In-Photo: Indian performers attend London's New Year's Day Parade on Jan. 1. In modern Britain, the most visible Commonwealth contributions come from communities of South Asian, Caribbean and African descent. © Reuters

Originally published in Nikkei Asia

Five years on from Britain's formal exit from the European Union, the promises of Brexit feel more spectral than real. Touted as a way to "take back control" and rediscover Britain's place in the world, Brexit came wrapped in imperial memory -- invoking the Commonwealth as a cultural homecoming. Yet today, with net migration at historic highs, the Rwanda deportation policy renamed, and the return of Nigel Farage to frontline politics, the illusion of Commonwealth reconnection has collapsed. What remains is a troubling legacy, one where race, memory and misinformation were used to sell a vision of Britain that never truly existed.

● **Recorded data**:
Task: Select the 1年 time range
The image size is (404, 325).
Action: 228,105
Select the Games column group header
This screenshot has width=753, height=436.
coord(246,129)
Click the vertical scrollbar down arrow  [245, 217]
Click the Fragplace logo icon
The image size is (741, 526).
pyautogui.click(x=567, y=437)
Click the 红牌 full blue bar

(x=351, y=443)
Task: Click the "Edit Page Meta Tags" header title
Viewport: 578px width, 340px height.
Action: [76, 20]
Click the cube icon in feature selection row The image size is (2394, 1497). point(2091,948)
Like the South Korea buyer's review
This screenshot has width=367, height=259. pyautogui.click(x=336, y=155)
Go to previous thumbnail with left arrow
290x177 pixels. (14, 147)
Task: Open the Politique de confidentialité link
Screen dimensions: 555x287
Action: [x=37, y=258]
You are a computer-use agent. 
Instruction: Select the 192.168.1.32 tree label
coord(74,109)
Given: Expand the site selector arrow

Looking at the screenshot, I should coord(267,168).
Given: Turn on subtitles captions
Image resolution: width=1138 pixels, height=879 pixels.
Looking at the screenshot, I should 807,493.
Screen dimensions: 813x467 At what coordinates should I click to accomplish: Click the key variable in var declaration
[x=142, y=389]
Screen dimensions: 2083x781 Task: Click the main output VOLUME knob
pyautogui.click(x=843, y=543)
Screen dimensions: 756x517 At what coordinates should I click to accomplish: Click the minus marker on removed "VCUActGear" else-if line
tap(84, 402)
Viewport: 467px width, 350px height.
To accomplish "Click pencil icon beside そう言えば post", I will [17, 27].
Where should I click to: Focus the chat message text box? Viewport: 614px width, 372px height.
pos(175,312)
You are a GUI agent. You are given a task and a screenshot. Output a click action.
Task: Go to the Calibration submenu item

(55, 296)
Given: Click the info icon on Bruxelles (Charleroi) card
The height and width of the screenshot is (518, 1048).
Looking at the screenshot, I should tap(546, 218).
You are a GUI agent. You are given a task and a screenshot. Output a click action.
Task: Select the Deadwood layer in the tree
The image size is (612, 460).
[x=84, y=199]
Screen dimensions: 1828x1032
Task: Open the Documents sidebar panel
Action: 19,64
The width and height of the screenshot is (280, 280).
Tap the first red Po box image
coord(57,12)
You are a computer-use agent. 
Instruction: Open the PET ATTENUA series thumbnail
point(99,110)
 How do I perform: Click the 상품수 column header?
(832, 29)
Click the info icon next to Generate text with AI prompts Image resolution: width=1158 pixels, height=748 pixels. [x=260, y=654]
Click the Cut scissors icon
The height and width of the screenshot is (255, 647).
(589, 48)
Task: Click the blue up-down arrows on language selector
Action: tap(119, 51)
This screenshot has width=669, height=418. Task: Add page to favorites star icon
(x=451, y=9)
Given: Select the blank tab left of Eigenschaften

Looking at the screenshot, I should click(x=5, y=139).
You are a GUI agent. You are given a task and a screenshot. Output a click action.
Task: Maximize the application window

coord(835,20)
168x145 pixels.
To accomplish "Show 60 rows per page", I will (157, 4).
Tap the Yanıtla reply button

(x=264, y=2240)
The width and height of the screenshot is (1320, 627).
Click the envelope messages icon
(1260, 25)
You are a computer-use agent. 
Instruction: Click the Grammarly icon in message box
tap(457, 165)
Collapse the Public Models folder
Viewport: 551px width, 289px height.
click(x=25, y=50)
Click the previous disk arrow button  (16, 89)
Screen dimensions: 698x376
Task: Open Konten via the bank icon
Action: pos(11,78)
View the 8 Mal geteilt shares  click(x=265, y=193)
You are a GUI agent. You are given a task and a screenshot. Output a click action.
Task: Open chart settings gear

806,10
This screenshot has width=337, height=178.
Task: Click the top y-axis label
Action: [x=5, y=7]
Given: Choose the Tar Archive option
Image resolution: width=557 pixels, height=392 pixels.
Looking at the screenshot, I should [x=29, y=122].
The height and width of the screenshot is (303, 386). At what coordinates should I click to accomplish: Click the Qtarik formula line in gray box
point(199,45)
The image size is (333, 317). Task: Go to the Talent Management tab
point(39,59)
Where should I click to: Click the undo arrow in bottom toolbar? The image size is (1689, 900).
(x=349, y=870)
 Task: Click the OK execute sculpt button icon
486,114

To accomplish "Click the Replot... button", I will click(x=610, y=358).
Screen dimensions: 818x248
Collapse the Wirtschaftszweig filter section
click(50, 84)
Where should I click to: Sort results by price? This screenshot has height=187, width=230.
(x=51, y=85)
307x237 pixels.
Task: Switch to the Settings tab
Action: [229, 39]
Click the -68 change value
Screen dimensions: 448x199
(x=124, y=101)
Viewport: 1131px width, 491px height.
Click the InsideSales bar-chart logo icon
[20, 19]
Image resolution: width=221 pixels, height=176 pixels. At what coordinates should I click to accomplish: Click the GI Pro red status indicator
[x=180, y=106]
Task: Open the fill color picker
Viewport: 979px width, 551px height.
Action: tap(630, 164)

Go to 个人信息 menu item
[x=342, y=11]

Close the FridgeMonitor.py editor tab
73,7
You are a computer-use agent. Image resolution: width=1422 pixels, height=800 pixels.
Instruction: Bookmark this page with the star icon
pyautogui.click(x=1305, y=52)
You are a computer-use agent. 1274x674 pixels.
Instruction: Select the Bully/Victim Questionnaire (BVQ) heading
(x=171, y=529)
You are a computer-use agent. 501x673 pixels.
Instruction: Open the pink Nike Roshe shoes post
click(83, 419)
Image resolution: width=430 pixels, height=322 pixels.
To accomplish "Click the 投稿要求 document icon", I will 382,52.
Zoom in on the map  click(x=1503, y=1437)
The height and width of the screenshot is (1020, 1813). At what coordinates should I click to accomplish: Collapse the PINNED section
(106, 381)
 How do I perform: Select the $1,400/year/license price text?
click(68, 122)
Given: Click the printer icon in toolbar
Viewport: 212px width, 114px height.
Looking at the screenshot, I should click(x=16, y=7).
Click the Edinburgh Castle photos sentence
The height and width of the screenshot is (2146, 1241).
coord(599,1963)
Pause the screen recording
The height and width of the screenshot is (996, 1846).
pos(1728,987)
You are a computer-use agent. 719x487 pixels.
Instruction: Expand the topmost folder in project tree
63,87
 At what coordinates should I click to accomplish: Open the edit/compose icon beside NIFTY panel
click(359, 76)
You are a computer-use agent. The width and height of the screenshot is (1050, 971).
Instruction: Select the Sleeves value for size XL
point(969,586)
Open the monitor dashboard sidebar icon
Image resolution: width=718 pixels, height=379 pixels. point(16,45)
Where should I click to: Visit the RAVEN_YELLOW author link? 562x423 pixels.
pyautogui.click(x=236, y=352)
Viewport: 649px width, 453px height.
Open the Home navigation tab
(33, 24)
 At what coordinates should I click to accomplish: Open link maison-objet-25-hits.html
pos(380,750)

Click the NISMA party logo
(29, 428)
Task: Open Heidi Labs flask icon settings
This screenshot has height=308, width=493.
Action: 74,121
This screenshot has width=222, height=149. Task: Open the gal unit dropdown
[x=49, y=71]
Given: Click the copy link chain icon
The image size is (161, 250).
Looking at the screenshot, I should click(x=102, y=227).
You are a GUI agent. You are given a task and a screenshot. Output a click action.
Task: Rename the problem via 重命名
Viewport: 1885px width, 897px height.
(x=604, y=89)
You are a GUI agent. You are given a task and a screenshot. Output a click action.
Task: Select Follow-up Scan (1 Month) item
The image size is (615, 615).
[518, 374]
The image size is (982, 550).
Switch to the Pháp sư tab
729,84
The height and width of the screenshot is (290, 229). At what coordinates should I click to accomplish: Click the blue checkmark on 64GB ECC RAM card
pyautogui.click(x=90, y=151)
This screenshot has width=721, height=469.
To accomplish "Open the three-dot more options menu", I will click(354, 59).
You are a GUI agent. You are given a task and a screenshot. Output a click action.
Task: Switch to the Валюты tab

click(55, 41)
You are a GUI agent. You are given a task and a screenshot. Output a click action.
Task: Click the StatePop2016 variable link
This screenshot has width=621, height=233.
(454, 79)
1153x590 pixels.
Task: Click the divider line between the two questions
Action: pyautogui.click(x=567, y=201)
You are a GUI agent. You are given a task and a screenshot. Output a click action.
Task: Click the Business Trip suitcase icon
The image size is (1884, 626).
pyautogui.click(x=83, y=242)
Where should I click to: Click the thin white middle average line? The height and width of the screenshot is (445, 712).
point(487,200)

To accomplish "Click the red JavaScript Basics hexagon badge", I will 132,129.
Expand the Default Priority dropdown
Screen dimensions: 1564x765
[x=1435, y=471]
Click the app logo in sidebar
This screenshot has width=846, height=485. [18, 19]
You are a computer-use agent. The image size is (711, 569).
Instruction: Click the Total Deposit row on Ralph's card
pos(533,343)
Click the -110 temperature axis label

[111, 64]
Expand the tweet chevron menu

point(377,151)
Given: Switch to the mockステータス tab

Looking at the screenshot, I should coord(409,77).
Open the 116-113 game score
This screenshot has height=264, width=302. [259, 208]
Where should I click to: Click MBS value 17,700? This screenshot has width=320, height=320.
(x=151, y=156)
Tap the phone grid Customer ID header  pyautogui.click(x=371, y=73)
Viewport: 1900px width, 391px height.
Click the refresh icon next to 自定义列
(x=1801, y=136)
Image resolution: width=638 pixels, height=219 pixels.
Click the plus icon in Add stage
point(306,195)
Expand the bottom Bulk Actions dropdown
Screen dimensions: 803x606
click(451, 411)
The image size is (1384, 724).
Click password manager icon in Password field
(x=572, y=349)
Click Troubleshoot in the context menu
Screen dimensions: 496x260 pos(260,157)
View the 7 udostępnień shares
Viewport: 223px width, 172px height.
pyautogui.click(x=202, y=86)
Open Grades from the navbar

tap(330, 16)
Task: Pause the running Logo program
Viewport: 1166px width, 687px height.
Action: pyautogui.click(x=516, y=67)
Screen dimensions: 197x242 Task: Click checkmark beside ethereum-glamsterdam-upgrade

● **Tasks to complete**:
(1) In the Brexit article, give the passage starting with "In-Photo: Indian performers attend" and going on through "never truly existed." again, renaming "Commonwealth" as "Anglosphere" each time it appears.
(2) Translate this sentence from the Brexit article into Spanish: "Five years on from Britain's formal exit from the European Union, the promises of Brexit feel more spectral than real."

● **Responses to the tasks**:
(1)
In-Photo: Indian performers attend London's New Year's Day Parade on Jan. 1. In modern Britain, the most visible Anglosphere contributions come from communities of South Asian, Caribbean and African descent. © Reuters

Originally published in Nikkei Asia

Five years on from Britain's formal exit from the European Union, the promises of Brexit feel more spectral than real. Touted as a way to "take back control" and rediscover Britain's place in the world, Brexit came wrapped in imperial memory -- invoking the Anglosphere as a cultural homecoming. Yet today, with net migration at historic highs, the Rwanda deportation policy renamed, and the return of Nigel Farage to frontline politics, the illusion of Anglosphere reconnection has collapsed. What remains is a troubling legacy, one where race, memory and misinformation were used to sell a vision of Britain that never truly existed.

(2) Cinco años después de la salida formal de Gran Bretaña de la Unión Europea, las promesas del Brexit parecen más espectrales que reales.